Foodie Adventures

**This is a hypothetical film treatment I produced for my Digital Storytelling and Strategic Communication class. This production is not affiliated  with Taste of D.C. in any way.

With a documentary and video journal “vlog” style, Foodie Adventures is part of a digital campaign that intimately showcases D.C. residents and food enthusiasts’ explorations of Taste of D.C., a two-day culinary event that provides access to more than 70 of the District’s very best and up-and-coming restaurants, breweries, and live entertainment.
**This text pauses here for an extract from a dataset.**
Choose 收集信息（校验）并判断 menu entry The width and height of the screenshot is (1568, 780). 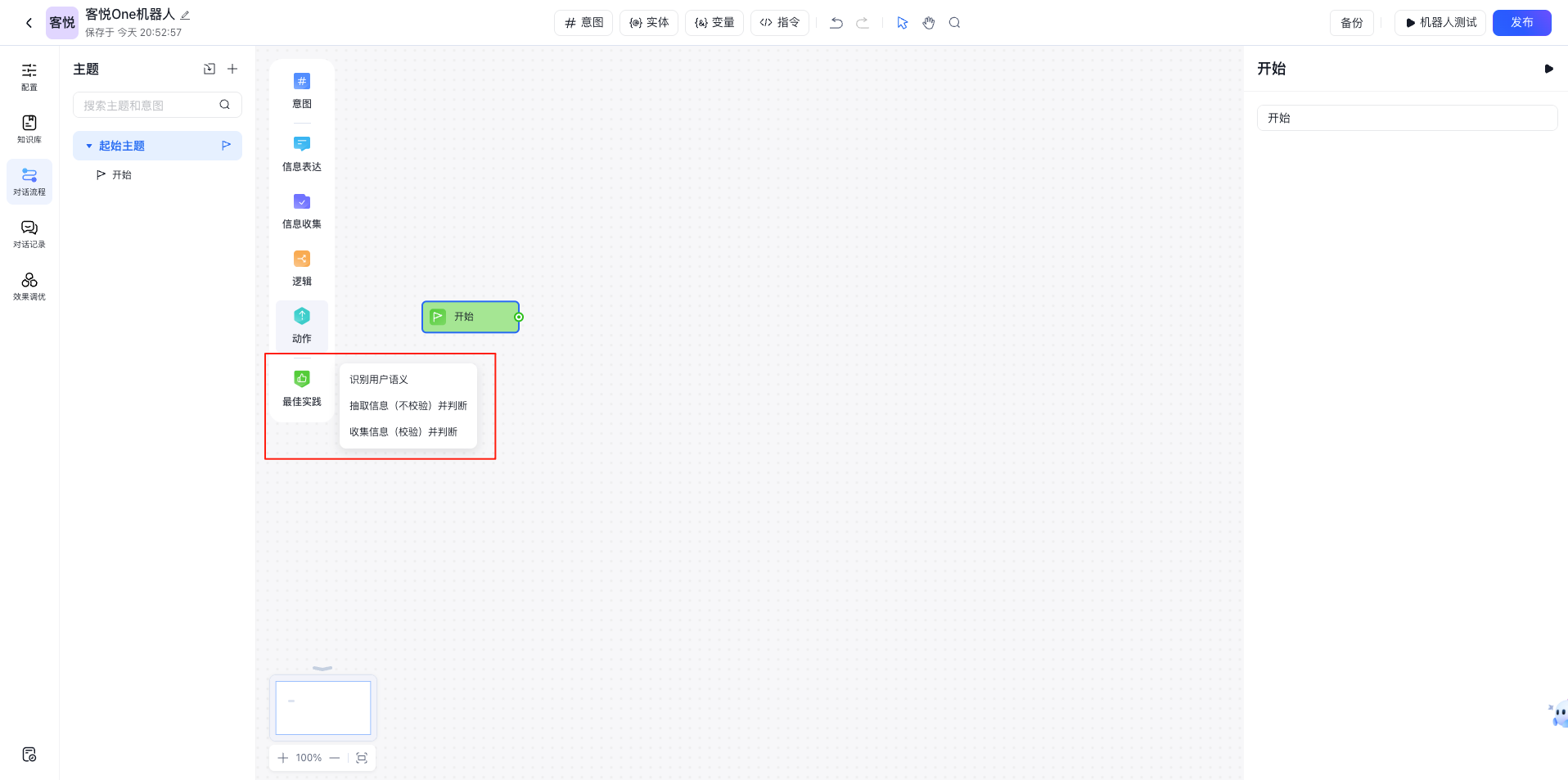[x=403, y=432]
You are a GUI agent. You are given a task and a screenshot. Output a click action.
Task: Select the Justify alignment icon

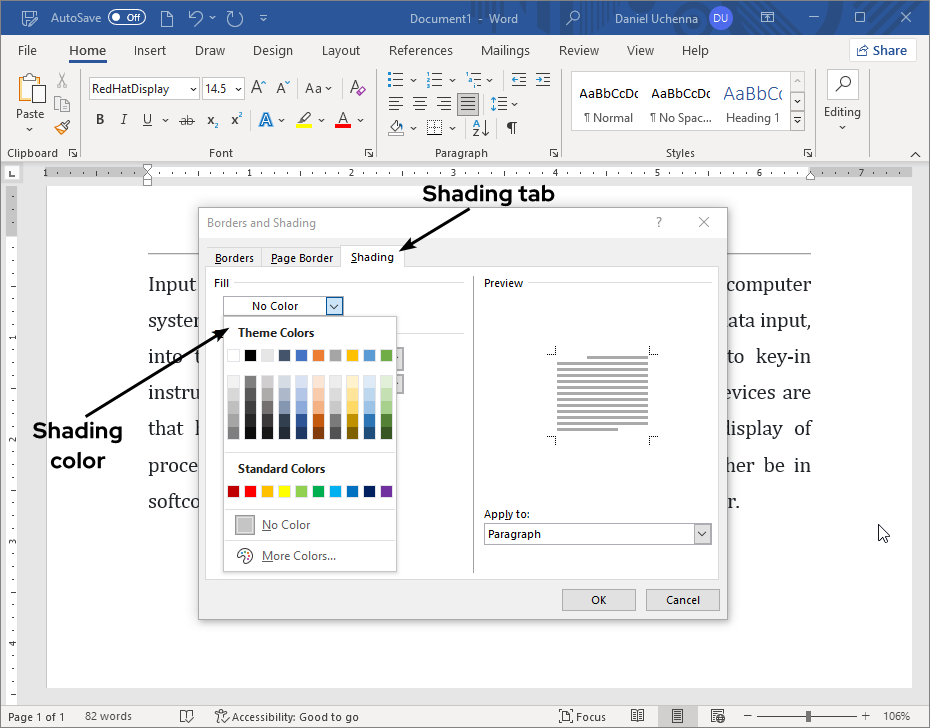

At the heart of Foodie Adventures’ first installment is Los Angeles, Calif. native—Cathryn P., a self-described foodie experiencing Taste of D.C. for the first time. In the midst of the lively festival, we follow her as she samples an assortment of food offerings ranging from a chili dog from Ben’s Chili Bowl to a Chipotle grilled cheese sandwich from The Big Cheese to snickerdoodle cookies from Captain Cookie & the Milkman. In between shots of Cathryn devouring and commenting on the food, we also hear some of her “foodie” confessions, see her peruse a brand-new white Fiat, and receive directions from a fellow festival-goer. Along the way, Cathryn observes and films an impromptu dance party, prompted by high spirits and flowing libations, taking place in front of Fado Irish Pub & Restaurant. Through her eyes and indelible charm, viewers receive a “birds-eye-view” of the enjoyment in store at the Taste of D.C. festival.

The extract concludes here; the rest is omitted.